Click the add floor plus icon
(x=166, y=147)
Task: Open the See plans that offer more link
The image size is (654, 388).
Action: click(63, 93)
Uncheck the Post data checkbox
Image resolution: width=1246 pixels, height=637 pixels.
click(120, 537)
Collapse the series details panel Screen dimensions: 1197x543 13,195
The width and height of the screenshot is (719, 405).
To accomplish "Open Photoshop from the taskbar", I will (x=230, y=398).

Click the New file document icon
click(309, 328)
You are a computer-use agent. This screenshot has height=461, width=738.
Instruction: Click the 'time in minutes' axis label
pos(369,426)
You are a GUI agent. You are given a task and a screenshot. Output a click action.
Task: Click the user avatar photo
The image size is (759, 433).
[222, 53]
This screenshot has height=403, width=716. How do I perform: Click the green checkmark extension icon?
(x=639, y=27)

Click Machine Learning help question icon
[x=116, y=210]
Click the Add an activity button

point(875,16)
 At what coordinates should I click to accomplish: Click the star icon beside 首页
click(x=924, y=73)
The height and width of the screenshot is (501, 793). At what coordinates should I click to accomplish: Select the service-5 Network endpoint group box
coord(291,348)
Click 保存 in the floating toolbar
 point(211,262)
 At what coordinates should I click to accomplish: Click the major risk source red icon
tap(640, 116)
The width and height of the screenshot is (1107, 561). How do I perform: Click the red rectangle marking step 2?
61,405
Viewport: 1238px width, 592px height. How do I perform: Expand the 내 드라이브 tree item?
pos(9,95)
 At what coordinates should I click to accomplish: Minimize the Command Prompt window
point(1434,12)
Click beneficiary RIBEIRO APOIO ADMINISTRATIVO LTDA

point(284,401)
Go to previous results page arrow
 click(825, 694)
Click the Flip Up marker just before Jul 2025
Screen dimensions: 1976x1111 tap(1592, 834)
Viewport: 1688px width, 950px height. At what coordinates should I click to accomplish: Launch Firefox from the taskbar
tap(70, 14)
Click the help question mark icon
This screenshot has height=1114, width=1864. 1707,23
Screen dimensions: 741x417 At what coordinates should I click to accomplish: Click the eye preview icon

+===+

To do: The material is to be written out again in full, with no word altered.

Answer to this problem:
Click the add floor plus icon
(x=166, y=147)
Task: Open the See plans that offer more link
The image size is (654, 388).
Action: click(63, 93)
Uncheck the Post data checkbox
Image resolution: width=1246 pixels, height=637 pixels.
click(120, 537)
Collapse the series details panel Screen dimensions: 1197x543 13,195
The width and height of the screenshot is (719, 405).
To accomplish "Open Photoshop from the taskbar", I will (x=230, y=398).

Click the New file document icon
click(309, 328)
You are a computer-use agent. This screenshot has height=461, width=738.
Instruction: Click the 'time in minutes' axis label
pos(369,426)
You are a GUI agent. You are given a task and a screenshot. Output a click action.
Task: Click the user avatar photo
The image size is (759, 433).
[222, 53]
This screenshot has height=403, width=716. How do I perform: Click the green checkmark extension icon?
(x=639, y=27)

Click Machine Learning help question icon
[x=116, y=210]
Click the Add an activity button

point(875,16)
 At what coordinates should I click to accomplish: Click the star icon beside 首页
click(x=924, y=73)
The height and width of the screenshot is (501, 793). At what coordinates should I click to accomplish: Select the service-5 Network endpoint group box
coord(291,348)
Click 保存 in the floating toolbar
 point(211,262)
 At what coordinates should I click to accomplish: Click the major risk source red icon
tap(640, 116)
The width and height of the screenshot is (1107, 561). How do I perform: Click the red rectangle marking step 2?
61,405
Viewport: 1238px width, 592px height. How do I perform: Expand the 내 드라이브 tree item?
pos(9,95)
 At what coordinates should I click to accomplish: Minimize the Command Prompt window
point(1434,12)
Click beneficiary RIBEIRO APOIO ADMINISTRATIVO LTDA

point(284,401)
Go to previous results page arrow
 click(825, 694)
Click the Flip Up marker just before Jul 2025
Screen dimensions: 1976x1111 tap(1592, 834)
Viewport: 1688px width, 950px height. At what coordinates should I click to accomplish: Launch Firefox from the taskbar
tap(70, 14)
Click the help question mark icon
This screenshot has height=1114, width=1864. 1707,23
Screen dimensions: 741x417 At what coordinates should I click to accomplish: Click the eye preview icon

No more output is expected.